Educational upgrading. Many of the new openings created by growth reflect a related phenomenon - educational upgrading. When organizations restructure or change, they rely on workers in certain occupations to assume new responsibilities. As a result of a reduction of the number of middle managers, for example, firms have shifted some managerial responsibilities to other workers. One result of this trend is that some workers classified as secretaries may now be training new employees, performing research, or working with spread-sheets - tasks often associated with skills developed in college. Along with the new duties may come new titles, such as administrative assistant or administrative aide, but these workers might still be counted as secretaries in government surveys. As educational requirements are upgraded, subsequent job openings are considered to be new openings in college-level jobs.

Chart 4

    BLS estimates educational upgrading by tracking changes in educational attainment for occupations which require college degrees. For most of these occupations, including professional specialty, technician, nonretail sales, and executive, administrative, and managerial occupations, projections of educational upgrading are developed by analyzing the trend of college-educated workers in each occupation. For the remaining occupations with college-level jobs, such as farm managers, secretaries, and police and detectives - those in which it is not assumed college-educated workers need a degree to perform their jobs - estimates are based on analyses of trends in CPS surveys which track degree requirements for each occupation.

    Of the 750,000 college-level job openings projected to arise annually between 1996 and 2006 due to economic growth, about 160,000 - 1 in 5 - will result from educational upgrading. This is significantly lower than during the previous 10-year period, in which 250,000 openings were estimated to have arisen annually due to upgrading. Occupational distribution of upgrading is the major reason for this downturn. Upgrading is occurring slowly in the occupational groups that include most college-level jobs, while groups with relatively few college-level jobs are increasingly producing more job openings for college graduates. For example, marketing and sales and administrative support occupations are projected to provide 40 percent of openings due to upgrading between 1996 and 2006, yet these 2 groups supplied only 13 percent of college-level jobs in 1996.

Replacement openings will be an important source of college-level job openings as the baby-boom generation enters age groups with higher rates of retirement.

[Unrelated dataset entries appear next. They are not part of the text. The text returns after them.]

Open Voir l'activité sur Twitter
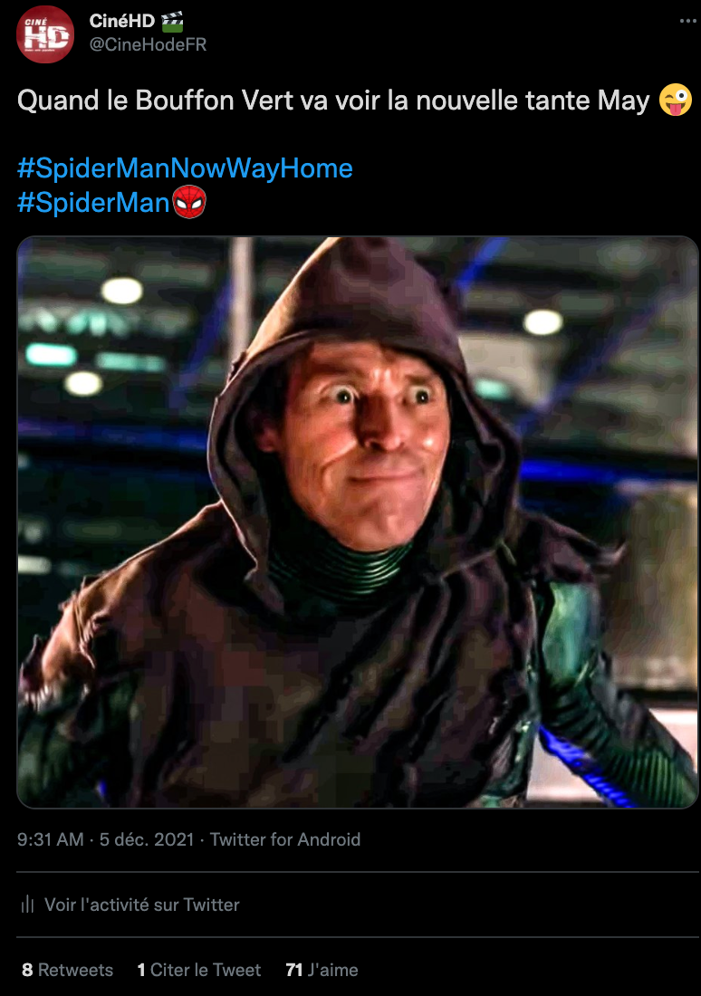The height and width of the screenshot is (996, 701). [x=141, y=905]
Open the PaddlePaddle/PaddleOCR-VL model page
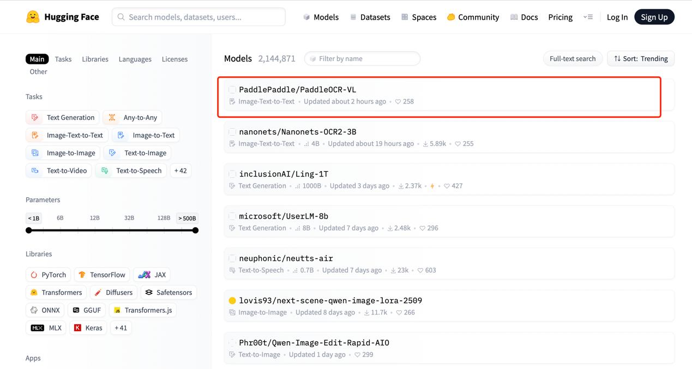Viewport: 692px width, 369px height. tap(298, 89)
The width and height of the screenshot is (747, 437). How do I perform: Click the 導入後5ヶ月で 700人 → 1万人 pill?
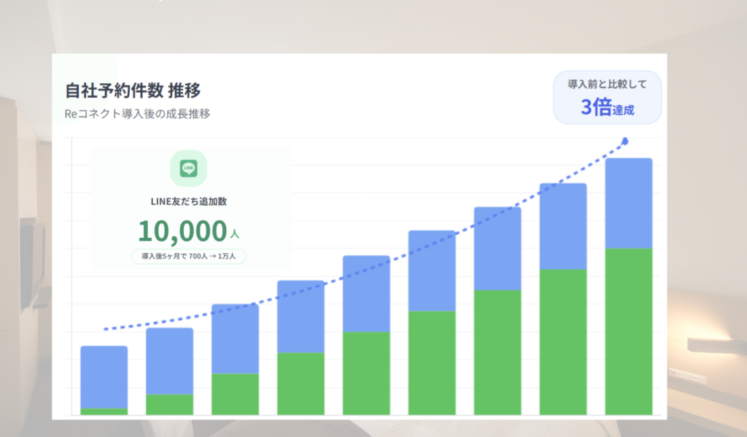(x=188, y=256)

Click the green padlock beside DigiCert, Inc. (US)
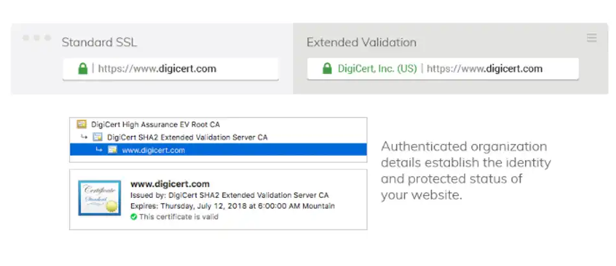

Replacement openings. Replacement openings are job openings that arise as workers leave the labor force to retire, take a break, return to school, or raise a family. By leaving the labor force, these workers create openings for other college-educated workers. BLS uses data on age distribution and labor market behavior to develop net replacement rates; these rates are used to estimate the number of openings resulting from separations each year and to project the number of labor force entrants needed to replace workers who leave the labor force.

    Replacement openings will be an important source of college-level job openings as the baby-boom generation enters age groups with higher rates of retirement. The number of expected openings arising annually from replacement needs is projected to increase from 219,000 over the 1986-96 period to about 380,000 annually between 1996 and 2006 (See chart 4). Openings due to replacement needs are expected to mirror the distribution of college-level jobs across major occupational groups. Professional specialty and executive, administrative, and managerial occupations will account for about four of every five replacement openings, while other openings will be distributed across the remaining occupational groups.